History

Hunting with hounds has a long history, certainly back into Roman times, but fox hunting as we know it today, with a pack of hounds trained to hunt by smell rather than sight, dates from the late 17th Century. Through the 18th and early 19th Centuries, wealthy landowners refined the breeding which was formalised in the first Stud Book in 1841. During this period the hounds were generally the private property of the landowner, who might hunt his hounds over a vast area of country, moving the pack to different kennels to be close to the areas being hunted.

Although there had been hunting in what is now the North Cotswold country in the early 18th Century, the earliest records of hunting in what is now the Cotswold country date from 1772 when Mr Bulkeley Fretwell returned from India in ill-health and established a pack of foxhounds (known as the Fretwell Hounds) at Stow-on-the-Wold, hunting the area west of Stow towards Cheltenham and north towards Broadway.

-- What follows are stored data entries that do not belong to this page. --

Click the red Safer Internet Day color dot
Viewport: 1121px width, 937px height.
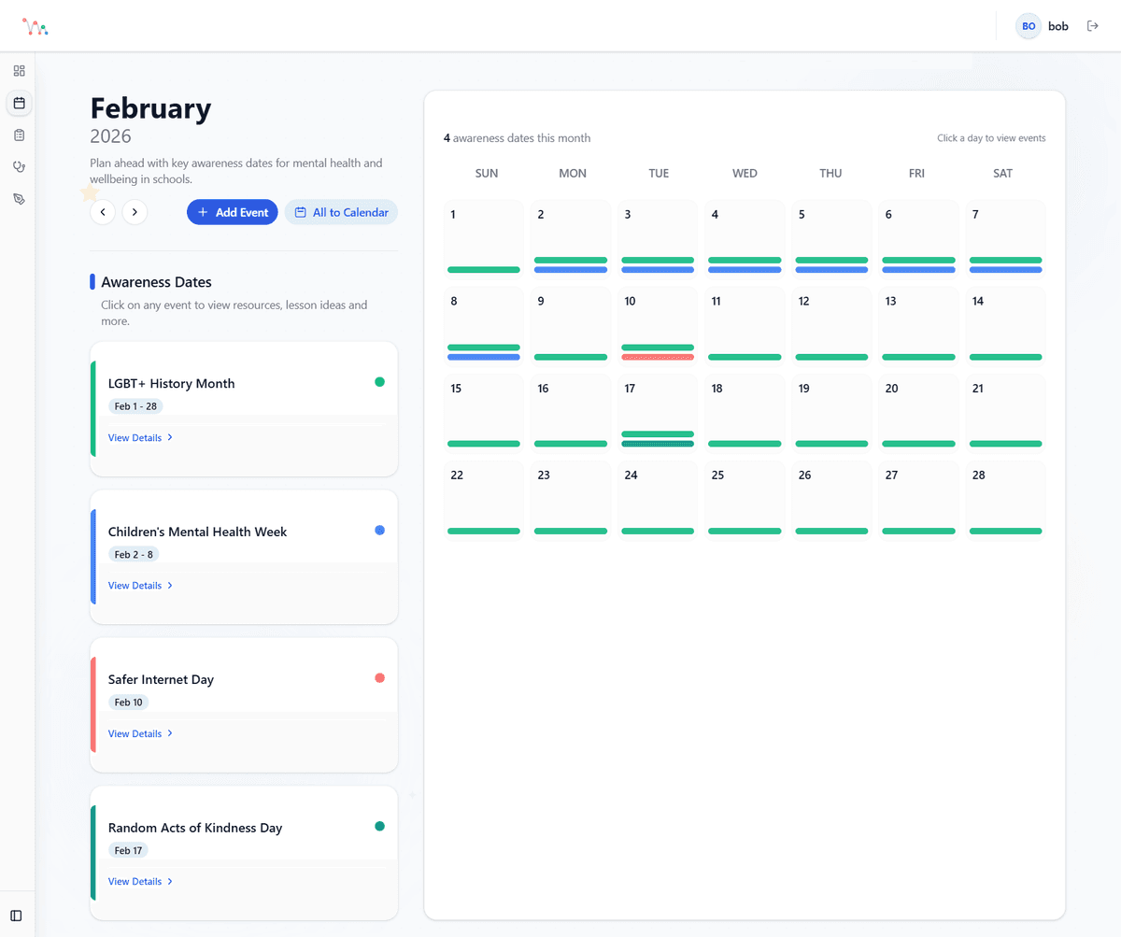click(x=379, y=678)
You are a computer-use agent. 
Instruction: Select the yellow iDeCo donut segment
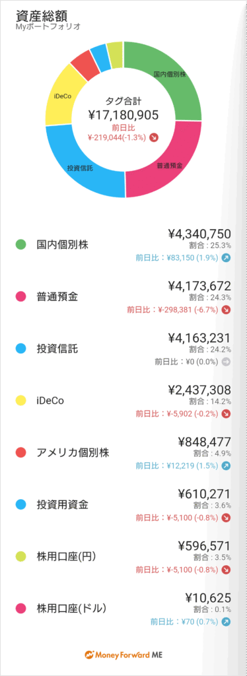[x=61, y=96]
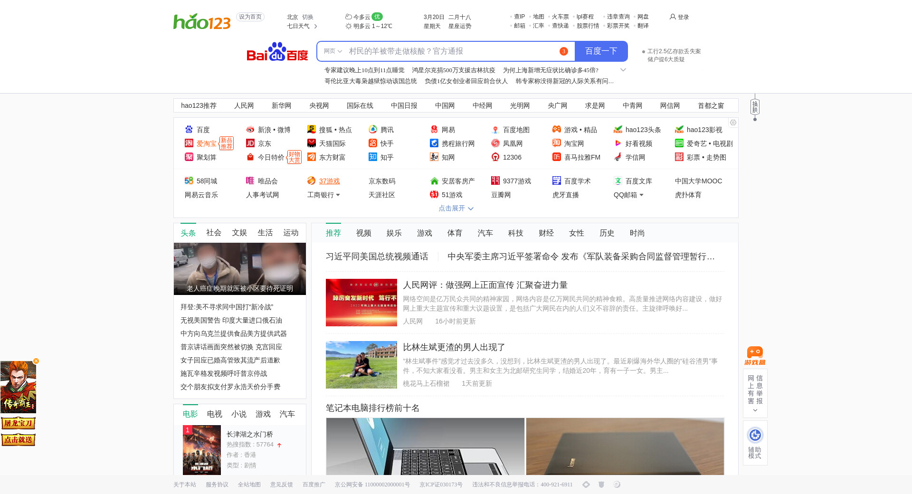Expand more sites with 点击展开
This screenshot has width=912, height=494.
coord(456,209)
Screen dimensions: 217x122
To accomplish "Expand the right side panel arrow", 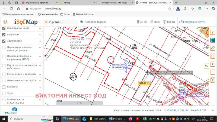I will pos(206,66).
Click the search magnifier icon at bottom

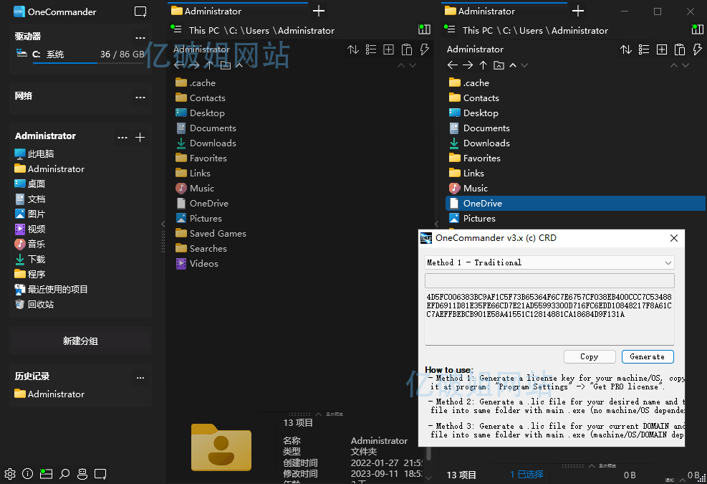pyautogui.click(x=64, y=474)
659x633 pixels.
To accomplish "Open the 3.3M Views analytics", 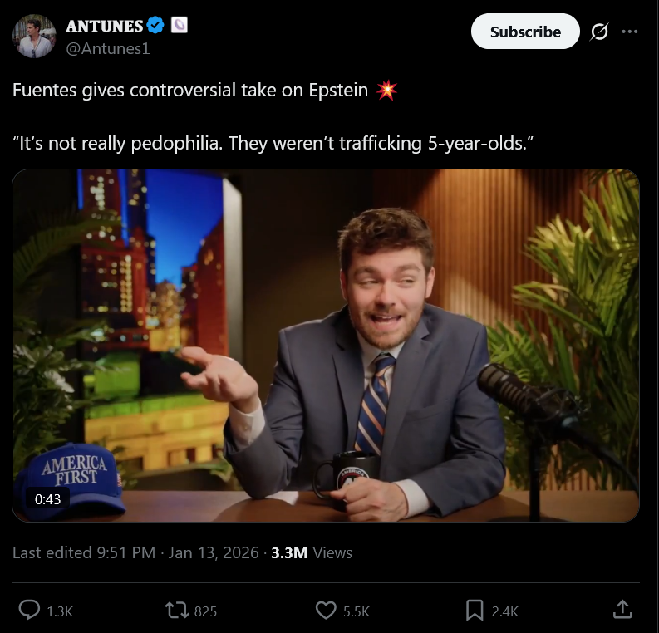I will [312, 552].
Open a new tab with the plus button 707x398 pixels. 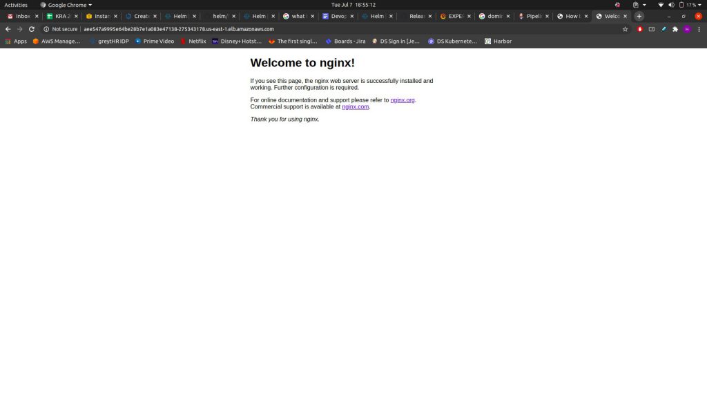point(639,16)
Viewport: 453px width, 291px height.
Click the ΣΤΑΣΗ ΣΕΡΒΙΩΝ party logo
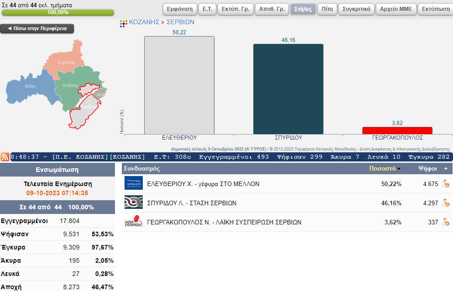click(134, 203)
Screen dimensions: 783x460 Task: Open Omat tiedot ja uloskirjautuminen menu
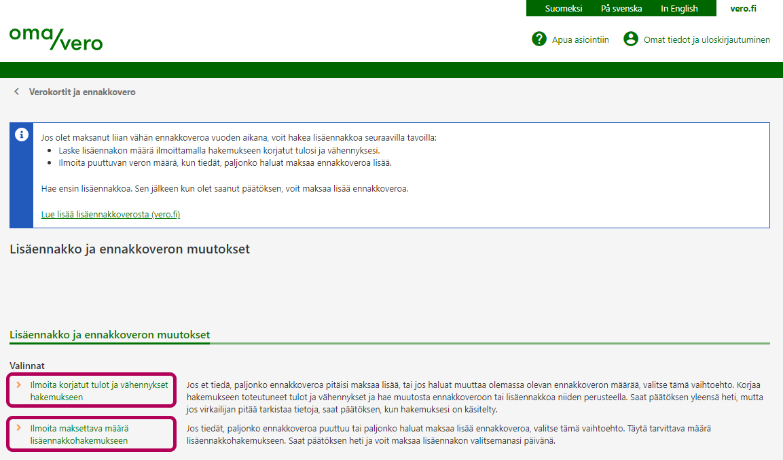click(x=706, y=40)
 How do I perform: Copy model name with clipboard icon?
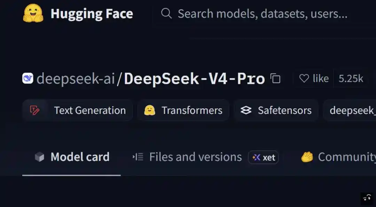pos(275,79)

The Fretwell pack lasted 24 seasons, after which some of the country was hunted by adjoining Hunts. Then, in 1810, the whole country was passed to Lord Segrave who had established kennels at the family seat of Berkeley Castle, at Whaddon Lane in Cheltenham, and at Buckland (south of Broadway). Lord Segrave moved his northernmost kennels from Buckland to the centre of Broadway in 1839. Lord Segrave became Earl Fitzhardinge and the history of the Cotswold Hunt starts with his death, from a hunting accident, in 1857.

Shortly after the Earl’s death his successor, Sir Maurice Berkeley, announced that he no longer wished to hunt the Cheltenham and Broadway countries. The Cotswold Hunt was formed, under the Mastership of Mr Cregoe Colmore, to hunt both countries with a pack of hounds purchased from Lord Gifford who was at that time relinquishing the Mastership of the Vale of the White Horse Hunt.

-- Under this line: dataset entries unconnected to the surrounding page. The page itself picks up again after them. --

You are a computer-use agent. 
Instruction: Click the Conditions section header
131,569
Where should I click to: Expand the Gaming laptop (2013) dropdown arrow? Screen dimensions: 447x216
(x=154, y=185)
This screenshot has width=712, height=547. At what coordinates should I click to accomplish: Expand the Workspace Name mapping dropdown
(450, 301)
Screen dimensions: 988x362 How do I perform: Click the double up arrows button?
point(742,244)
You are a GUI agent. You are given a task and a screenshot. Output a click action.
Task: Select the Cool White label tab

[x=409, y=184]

The first meet of the Cotswold Hounds was at Dowdeswell Woods on the 1st November 1858, as reported in the Illustrated London News of 13th November 1858.

It was apparent, almost from the start, that Mr Colmore was less than enthusiastic about hunting the Broadway country and in 1867 the country was split. The Broadway country passed to the newly-formed North Cotswold Hunt, based at the kennels in Broadway, and the Cotswold Hunt retained the Cheltenham country. The Cotswold passed through a number of Masterships in the late 19th and early 20th Centuries, all basing their hounds at the kennels established by Earl Fitzhardinge in Cheltenham. By the early 1920s these were becoming inadequate and, in 1924 during Major Jackson’s Mastership, the hounds left Whaddon Lane for their new kennels at Ossage Farm near Andoversford, where they remain to the present day.

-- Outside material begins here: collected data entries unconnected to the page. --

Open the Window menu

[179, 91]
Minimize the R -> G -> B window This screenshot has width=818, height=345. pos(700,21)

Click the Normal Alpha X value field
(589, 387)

After Lt.Col Heber-Percy’s mobilisation in 1941, the Hunt was run by the Committee for four years until the Mastership passed to the Misses Violet and May Wilson in 1946. The twin sisters came under a lot of pressure from farmers in the vale and, in 1947, they passed the western side of their country to the newly-formed Cotswold Vale Farmers Hunt. The Wilson sisters were replaced the following year by the legendary Captain Ronnie Wallace, who re-established the Cotswold kennel from scratch starting with bitches from the Percy and Ludlow packs.

And so the Cotswold continues to this day, now hunting from the kennels at Ossage Farm across a country stretching from Cheltenham in the West to Northleach in the East, and from Toddington in the North to Stroud in the South.